Manual of Surgery eBook

This eBook from the Gutenberg Project consists of approximately 697 pages of information about Manual of Surgery.

Manual of Surgery eBook

This eBook from the Gutenberg Project consists of approximately 697 pages of information about Manual of Surgery.

If the patient is placed on a couch and the limb elevated, the veins are emptied, and if pressure is then made over the region of the saphenous opening and the patient allowed to stand up, so long as the great saphena system alone is involved, the veins fill again very slowly from below.  If the small saphena system also is involved, and if communicating branches are dilated, the veins fill up from below more rapidly.  When the pressure over the saphenous opening is removed, the blood rapidly rushes into the varicose vessels from above; this is known as Trendelenburg’s test.

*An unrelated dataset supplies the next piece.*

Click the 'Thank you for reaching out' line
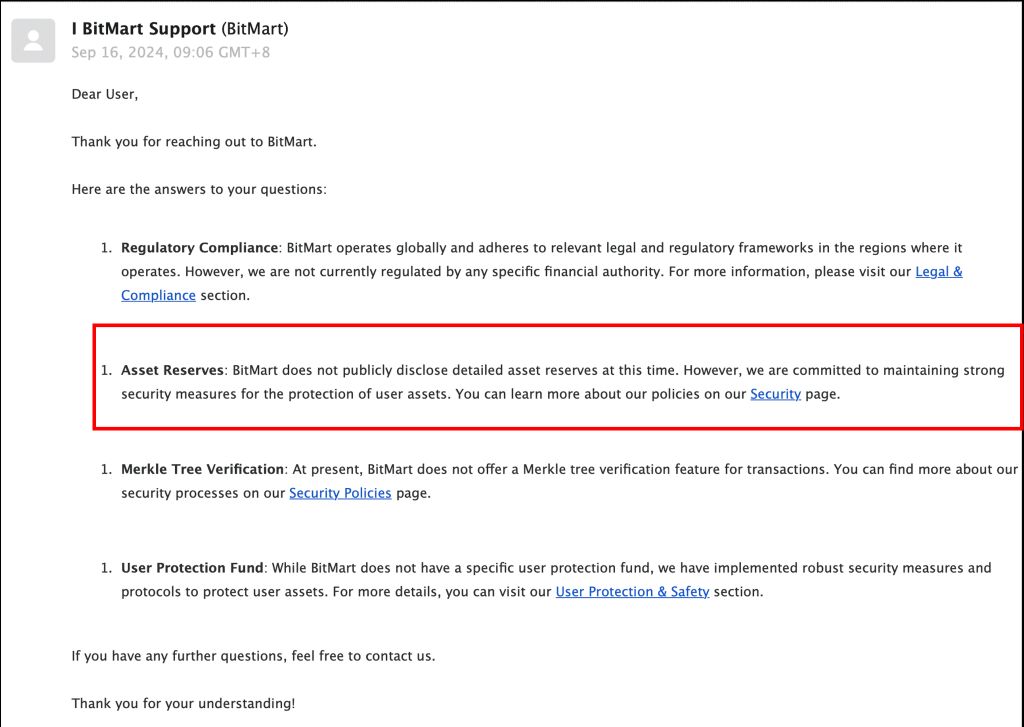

The most marked dilatation usually occurs on the medial side of the limb, between the middle of the thigh and the middle of the calf, the arrangement of the veins showing great variety (Fig. 67).

There are usually one or more bunches of enlarged and tortuous veins in the region of the knee.  Frequently a large branch establishes a communication between the systems of the great and small saphenous veins in the region of the popliteal space, or across the front of the upper part of the tibia.  The superficial position of this last branch and its proximity to the bone render it liable to injury.

[Illustration:  FIG. 67.—­Extensive Varix of Internal Saphena System on Left Leg, of many years’ standing.]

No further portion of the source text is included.